▶ To do:
Collect every line in the items below that contains the word "pixels", and copy each one out.

▶ Material for this task:
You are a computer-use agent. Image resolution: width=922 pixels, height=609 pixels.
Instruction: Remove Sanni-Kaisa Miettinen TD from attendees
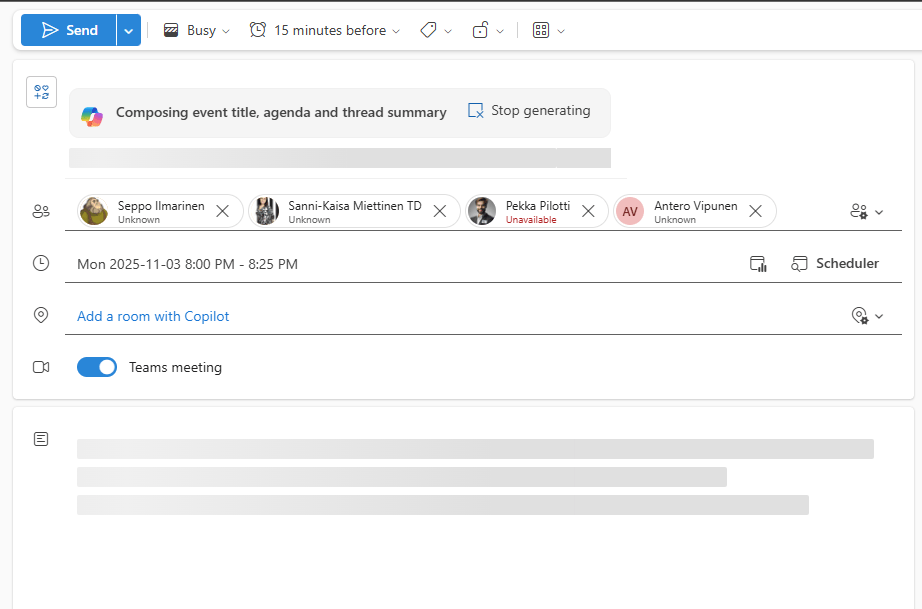click(x=440, y=211)
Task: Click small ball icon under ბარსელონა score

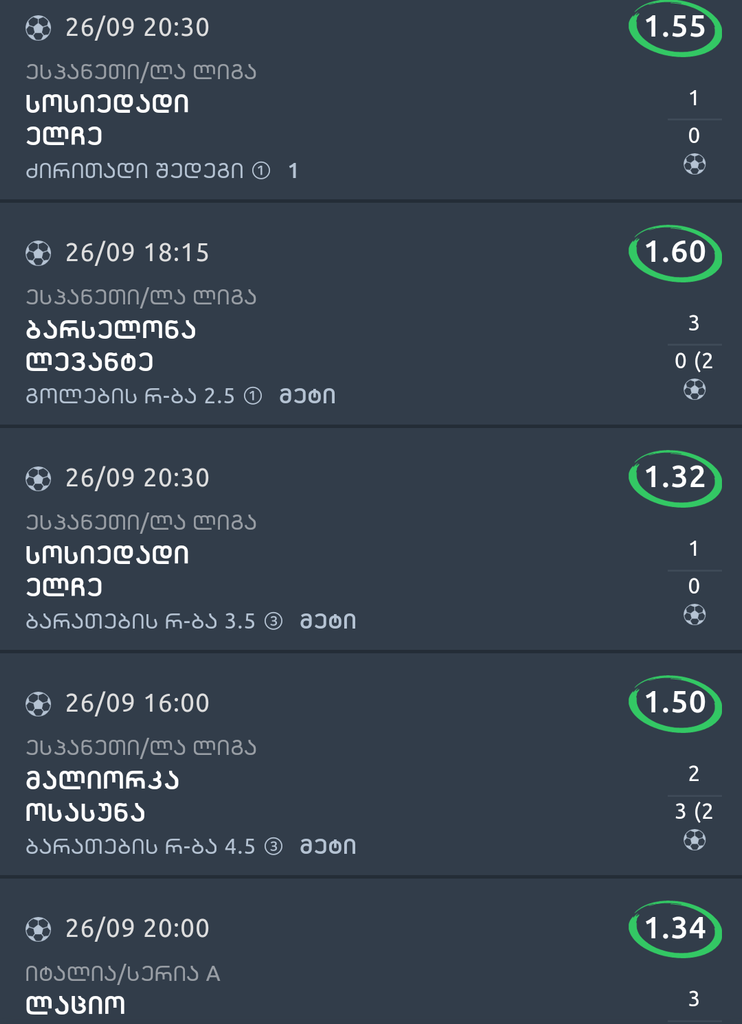Action: pos(694,389)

▶ Complete answer:
You are a computer-use agent. Image resolution: width=922 pixels, height=609 pixels.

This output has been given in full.